• [DATA RECORDS]
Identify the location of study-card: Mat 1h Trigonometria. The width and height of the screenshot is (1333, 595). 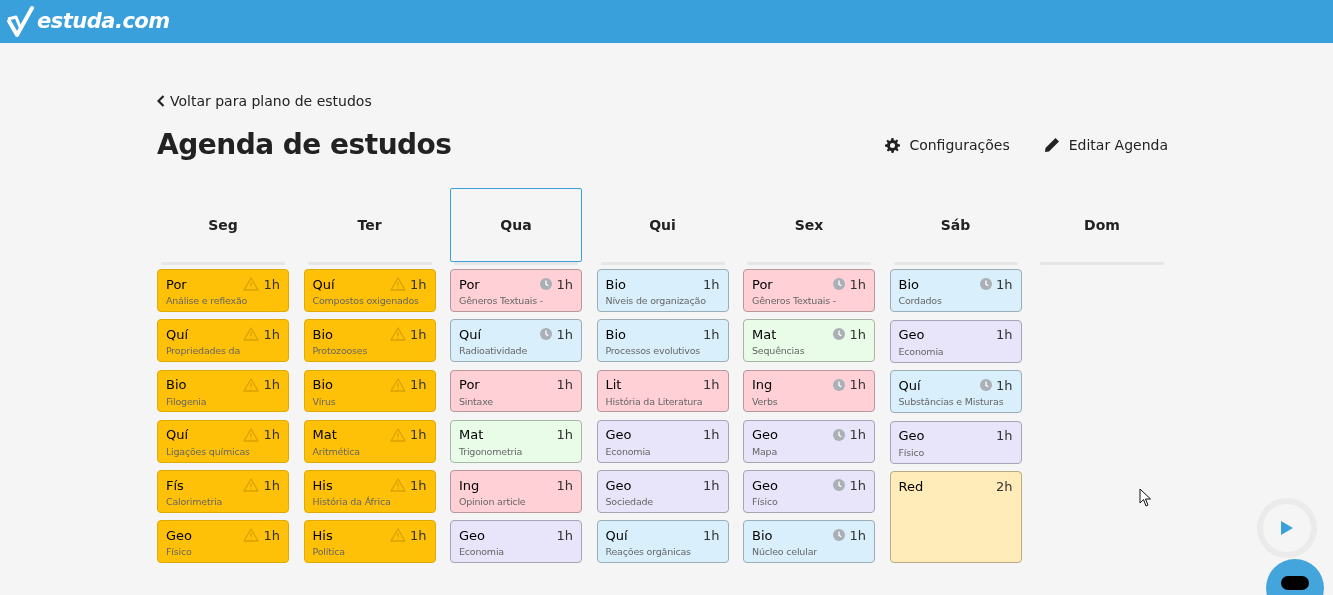
(516, 441).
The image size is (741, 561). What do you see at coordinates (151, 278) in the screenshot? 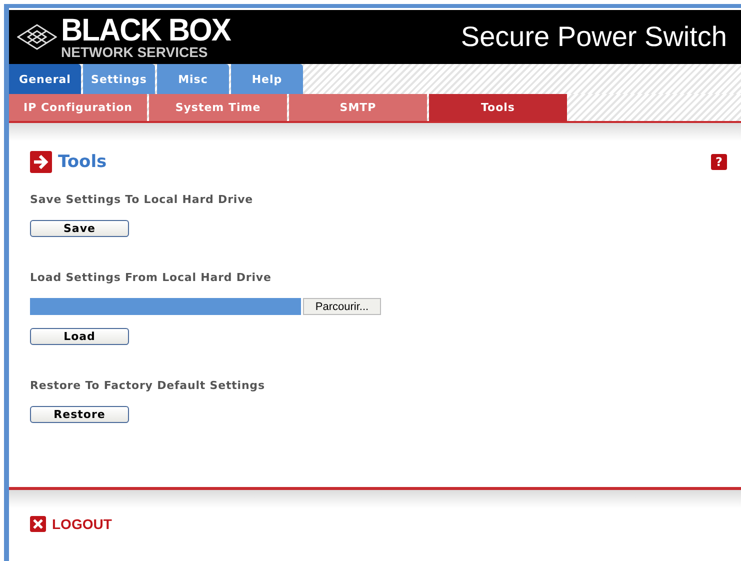
I see `section-label: Load Settings From Local Hard Drive` at bounding box center [151, 278].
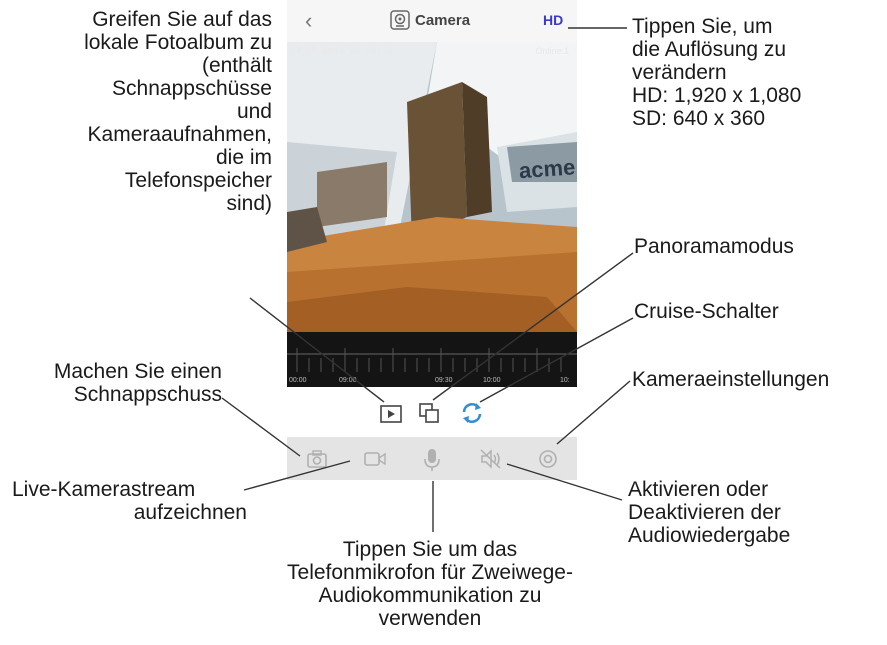  What do you see at coordinates (714, 246) in the screenshot?
I see `annotation-panorama: Panoramamodus` at bounding box center [714, 246].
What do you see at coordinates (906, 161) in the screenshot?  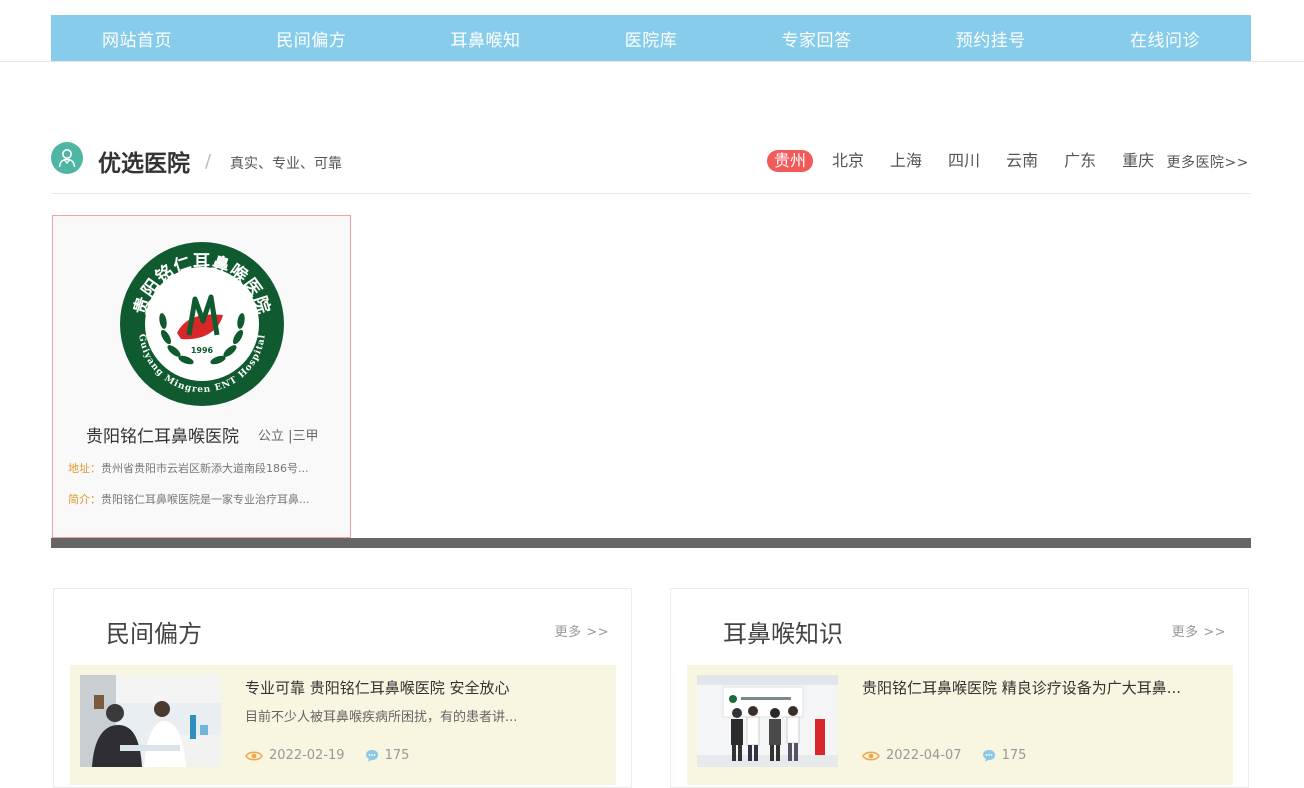 I see `city-tab-shanghai: 上海` at bounding box center [906, 161].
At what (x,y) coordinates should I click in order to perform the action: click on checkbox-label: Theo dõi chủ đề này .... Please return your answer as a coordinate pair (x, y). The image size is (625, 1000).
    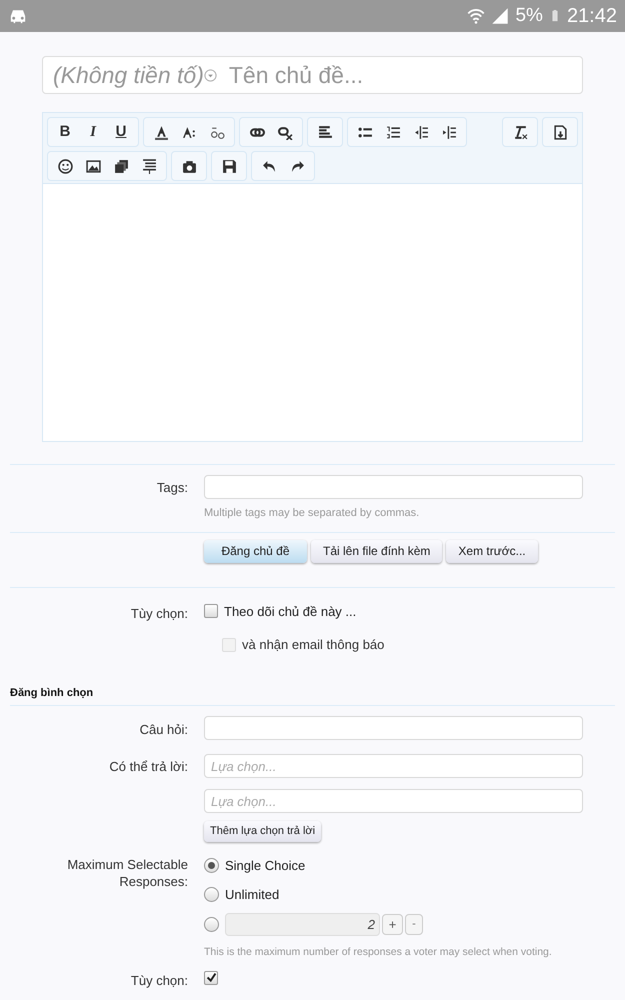
    Looking at the image, I should click on (290, 612).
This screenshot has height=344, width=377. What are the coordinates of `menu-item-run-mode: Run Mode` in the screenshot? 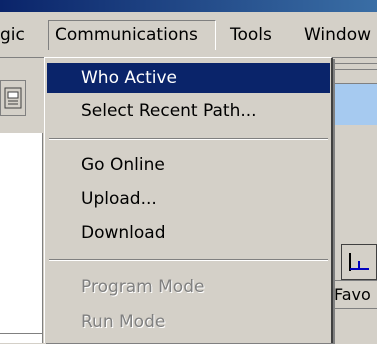 It's located at (124, 322).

• [TO DO] Count the lines in the material above that contain the word "click", and give only the number.

• [EXPECTED ANSWER] 2